Há poucas coisas que todo mundo no mundo da música sabe, ou acha que sabe, a respeito de Martha Argerich, a pianista de origem argentina que recebeu recentemente um Prêmio Kennedy.
Ela é reclusa, temperamental e imprevisível. Ela é incrivelmente bonita, com uma longa e grossa massa de cabelo – no passado negro, agora grisalho – e um sorriso fácil e radiante e, aos 75 anos, ela ainda usa a blusa camponesa e as calças de algodão de uma adolescente de 1968. E ela toca o piano brilhantemente, ferozmente e, talvez, melhor do que todo mundo mais na Terra.
Conseguir marcar uma entrevista com ela parece impossível. Dizem que só dá entrevistas raramente e com relutância. Para convencê-la a falar em 2008, a revista Gramophone convocou a ajuda do pianista Stephen Kovacevich, um dos três pais de suas três filhas, que dizem ser o grande amor de sua vida, embora eles tenham rompido pela última vez na década de 1970. Mesmo com a presença de Kovacevich, ela ficou fisicamente desconfortável quando o gravador foi ligado.

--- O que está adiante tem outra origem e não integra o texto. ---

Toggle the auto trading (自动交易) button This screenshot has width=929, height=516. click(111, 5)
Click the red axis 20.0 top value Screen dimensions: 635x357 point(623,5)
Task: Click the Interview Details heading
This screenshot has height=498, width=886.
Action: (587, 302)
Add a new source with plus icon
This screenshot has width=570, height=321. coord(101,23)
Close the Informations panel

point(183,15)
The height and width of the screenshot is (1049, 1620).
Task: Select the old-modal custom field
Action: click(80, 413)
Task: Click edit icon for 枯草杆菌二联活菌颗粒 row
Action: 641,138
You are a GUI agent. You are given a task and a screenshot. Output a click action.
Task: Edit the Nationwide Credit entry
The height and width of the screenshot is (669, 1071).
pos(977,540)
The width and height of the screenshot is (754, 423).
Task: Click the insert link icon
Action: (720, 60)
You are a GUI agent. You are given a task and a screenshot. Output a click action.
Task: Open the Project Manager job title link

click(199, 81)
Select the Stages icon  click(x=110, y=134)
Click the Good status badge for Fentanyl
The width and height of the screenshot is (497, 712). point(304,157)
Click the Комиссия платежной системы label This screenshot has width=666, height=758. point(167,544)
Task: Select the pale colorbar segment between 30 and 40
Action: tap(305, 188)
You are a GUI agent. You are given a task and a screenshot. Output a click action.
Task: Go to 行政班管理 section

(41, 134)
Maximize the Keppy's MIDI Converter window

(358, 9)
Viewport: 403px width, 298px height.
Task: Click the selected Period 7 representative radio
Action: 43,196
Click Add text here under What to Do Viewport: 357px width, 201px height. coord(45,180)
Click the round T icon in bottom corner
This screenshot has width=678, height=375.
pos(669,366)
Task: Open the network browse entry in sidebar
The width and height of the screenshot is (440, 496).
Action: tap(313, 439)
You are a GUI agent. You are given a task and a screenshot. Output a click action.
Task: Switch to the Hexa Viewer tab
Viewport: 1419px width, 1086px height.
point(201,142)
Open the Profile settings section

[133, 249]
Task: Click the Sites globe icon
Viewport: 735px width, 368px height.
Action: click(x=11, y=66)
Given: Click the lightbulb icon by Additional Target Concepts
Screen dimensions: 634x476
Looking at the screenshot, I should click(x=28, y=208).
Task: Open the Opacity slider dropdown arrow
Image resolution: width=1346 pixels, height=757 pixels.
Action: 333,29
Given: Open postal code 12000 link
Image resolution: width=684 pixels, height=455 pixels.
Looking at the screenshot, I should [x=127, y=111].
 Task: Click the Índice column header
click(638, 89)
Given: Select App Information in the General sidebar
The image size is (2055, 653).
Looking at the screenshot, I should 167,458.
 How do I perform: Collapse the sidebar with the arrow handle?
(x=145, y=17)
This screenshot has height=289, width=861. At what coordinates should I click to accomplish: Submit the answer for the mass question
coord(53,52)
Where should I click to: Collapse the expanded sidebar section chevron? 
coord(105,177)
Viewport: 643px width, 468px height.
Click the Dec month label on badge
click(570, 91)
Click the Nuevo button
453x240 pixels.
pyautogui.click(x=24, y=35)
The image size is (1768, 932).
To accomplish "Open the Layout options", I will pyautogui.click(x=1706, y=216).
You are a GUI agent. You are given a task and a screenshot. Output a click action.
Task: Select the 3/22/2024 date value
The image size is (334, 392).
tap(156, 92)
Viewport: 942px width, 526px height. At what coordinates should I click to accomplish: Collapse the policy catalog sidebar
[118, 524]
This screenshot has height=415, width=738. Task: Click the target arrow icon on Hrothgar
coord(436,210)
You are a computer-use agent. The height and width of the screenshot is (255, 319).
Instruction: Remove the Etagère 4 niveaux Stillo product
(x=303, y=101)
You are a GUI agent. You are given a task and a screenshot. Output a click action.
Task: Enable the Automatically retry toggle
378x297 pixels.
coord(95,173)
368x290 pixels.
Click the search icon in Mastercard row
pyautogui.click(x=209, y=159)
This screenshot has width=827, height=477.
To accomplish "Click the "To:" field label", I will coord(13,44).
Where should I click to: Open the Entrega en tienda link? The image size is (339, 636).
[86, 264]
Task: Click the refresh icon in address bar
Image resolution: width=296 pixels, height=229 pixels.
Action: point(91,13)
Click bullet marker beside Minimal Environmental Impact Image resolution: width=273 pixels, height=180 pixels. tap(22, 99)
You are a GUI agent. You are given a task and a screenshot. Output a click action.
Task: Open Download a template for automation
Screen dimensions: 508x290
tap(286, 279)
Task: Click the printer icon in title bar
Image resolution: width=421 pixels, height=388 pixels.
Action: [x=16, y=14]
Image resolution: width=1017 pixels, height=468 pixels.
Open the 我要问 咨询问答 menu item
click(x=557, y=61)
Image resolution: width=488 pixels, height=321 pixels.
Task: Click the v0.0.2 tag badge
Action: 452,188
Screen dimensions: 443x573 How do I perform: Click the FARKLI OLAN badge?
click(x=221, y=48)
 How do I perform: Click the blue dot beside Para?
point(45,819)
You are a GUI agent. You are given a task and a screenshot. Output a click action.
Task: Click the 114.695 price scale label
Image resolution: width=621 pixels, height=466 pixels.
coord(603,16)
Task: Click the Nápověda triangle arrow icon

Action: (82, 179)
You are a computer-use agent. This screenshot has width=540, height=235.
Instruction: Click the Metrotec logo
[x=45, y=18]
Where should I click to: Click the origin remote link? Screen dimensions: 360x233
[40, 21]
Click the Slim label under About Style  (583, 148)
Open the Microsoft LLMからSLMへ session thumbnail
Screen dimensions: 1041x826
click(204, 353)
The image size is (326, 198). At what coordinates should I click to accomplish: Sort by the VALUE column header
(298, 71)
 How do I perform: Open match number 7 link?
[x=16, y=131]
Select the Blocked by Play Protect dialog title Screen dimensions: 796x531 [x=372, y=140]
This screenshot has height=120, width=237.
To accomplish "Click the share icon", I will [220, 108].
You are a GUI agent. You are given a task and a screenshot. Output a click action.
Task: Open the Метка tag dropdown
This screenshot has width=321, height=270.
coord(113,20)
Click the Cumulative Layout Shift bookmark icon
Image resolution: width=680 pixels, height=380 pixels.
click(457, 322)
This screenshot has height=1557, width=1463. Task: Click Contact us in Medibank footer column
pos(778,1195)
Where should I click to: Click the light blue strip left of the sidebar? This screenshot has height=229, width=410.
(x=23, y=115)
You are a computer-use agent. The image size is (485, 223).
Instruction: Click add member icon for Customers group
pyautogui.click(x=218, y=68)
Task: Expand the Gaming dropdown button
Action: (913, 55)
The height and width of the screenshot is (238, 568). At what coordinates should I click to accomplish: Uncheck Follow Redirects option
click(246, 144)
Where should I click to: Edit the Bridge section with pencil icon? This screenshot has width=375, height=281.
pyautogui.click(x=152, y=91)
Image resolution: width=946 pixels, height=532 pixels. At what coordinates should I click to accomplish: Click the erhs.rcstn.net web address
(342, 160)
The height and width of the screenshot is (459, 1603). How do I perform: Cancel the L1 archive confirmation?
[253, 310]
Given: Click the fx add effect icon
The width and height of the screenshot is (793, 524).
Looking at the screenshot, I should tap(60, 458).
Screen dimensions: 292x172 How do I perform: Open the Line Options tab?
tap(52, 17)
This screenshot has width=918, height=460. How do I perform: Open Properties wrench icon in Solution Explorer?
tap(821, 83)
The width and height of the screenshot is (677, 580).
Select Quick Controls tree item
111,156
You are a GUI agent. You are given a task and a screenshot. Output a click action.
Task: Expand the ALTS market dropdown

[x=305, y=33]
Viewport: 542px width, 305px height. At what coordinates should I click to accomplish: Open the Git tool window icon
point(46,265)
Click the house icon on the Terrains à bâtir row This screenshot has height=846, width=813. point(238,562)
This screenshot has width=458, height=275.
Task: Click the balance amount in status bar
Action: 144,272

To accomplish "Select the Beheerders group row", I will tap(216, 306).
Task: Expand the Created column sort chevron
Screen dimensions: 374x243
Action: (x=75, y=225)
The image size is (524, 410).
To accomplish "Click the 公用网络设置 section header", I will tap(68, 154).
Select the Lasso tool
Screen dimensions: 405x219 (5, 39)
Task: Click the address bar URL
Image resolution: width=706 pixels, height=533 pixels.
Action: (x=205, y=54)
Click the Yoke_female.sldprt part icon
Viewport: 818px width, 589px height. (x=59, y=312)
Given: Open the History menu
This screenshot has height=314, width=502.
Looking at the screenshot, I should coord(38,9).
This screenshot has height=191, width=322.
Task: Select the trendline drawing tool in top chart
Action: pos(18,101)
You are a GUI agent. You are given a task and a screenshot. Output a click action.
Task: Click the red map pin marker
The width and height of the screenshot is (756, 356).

Ainda assim, quando um horário é eventualmente marcado e o número discado, lá está ela, no telefone da casa de sua filha mais velha, na Suíça, falando com uma melodiosa voz de menina, soando doce e natural e, ao fim e ao cabo, nada como uma formidável e reclusa gênia.
Mas, no fim das contas, viajar para os Estados Unidos para receber um Prêmio Kennedy também não é manter a imagem de alguém que não se importa com premiações.
“Foi minha filha”, ela diz. “Minha filha insistiu muito. E então (o violinista) Itzhak Perlman me telefonou e disse: ‘sabe, é muito divertido’. E então eu dei uma olhada nas pessoas que já tinham recebido e, é claro, me senti muito honrada. (...) Mas não entendo porque acho que não fiz muito nos Estados Unidos.”
Não muito, isto é, além de se apresentar com a maior parte das melhores orquestras do país: a Sinfônica de Boston, a Orquestra da Filadélfia, a Filarmônica de Nova York. Outras apresentações orquestrais nos Estados Unidos incluíram a gravação de um concerto com Mstislav Rostropovich e a Orquestra Sinfônica Nacional.
Melanoma maligno
Não muito, isto é, além de uma série de concertos, um destaque sendo o recital esgotado no Carnegie Hall em 2000 que marcou sua primeira apresentação solo nos Estados Unidos em quase 20 anos – depois que ela decidiu, no começo dos anos 1980, parar de se apresentar sozinha e tocar apenas com orquestras e apenas música de câmara. A apresentação foi um evento beneficente para levantar doações para o Instituto de Câncer John Wayne em Santa Monica, Califórnia, a quem ela atribui ter salvado sua vida quando ela foi acometida pela potencialmente fatal recorrência de um melanoma maligno em 1997.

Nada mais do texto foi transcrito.